> _Problem statement_
Your task is to give the listing below back word for word, pictures excluded.

——————————

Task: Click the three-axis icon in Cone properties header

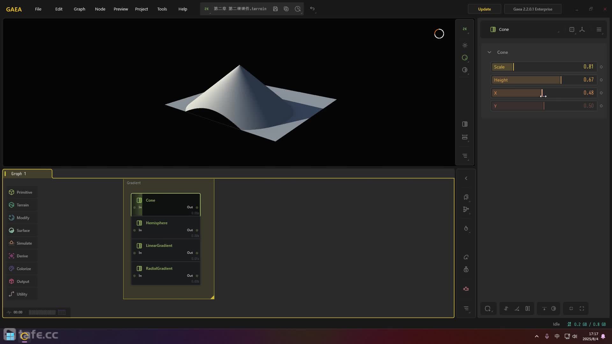Action: point(582,29)
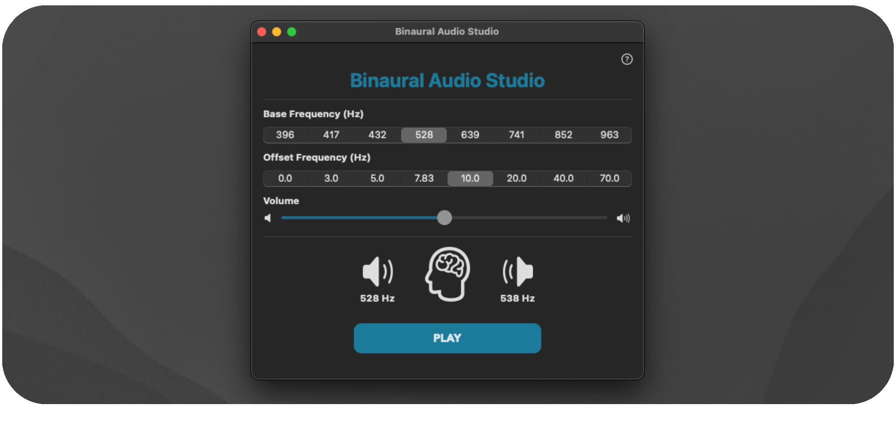Click the minimum volume speaker icon
Screen dimensions: 896x448
click(268, 218)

——————————

> _Exercise response_
Task: Click the three-axis icon in Cone properties header

Action: point(582,29)
Click the minimum volume speaker icon
Screen dimensions: 896x448
click(268, 218)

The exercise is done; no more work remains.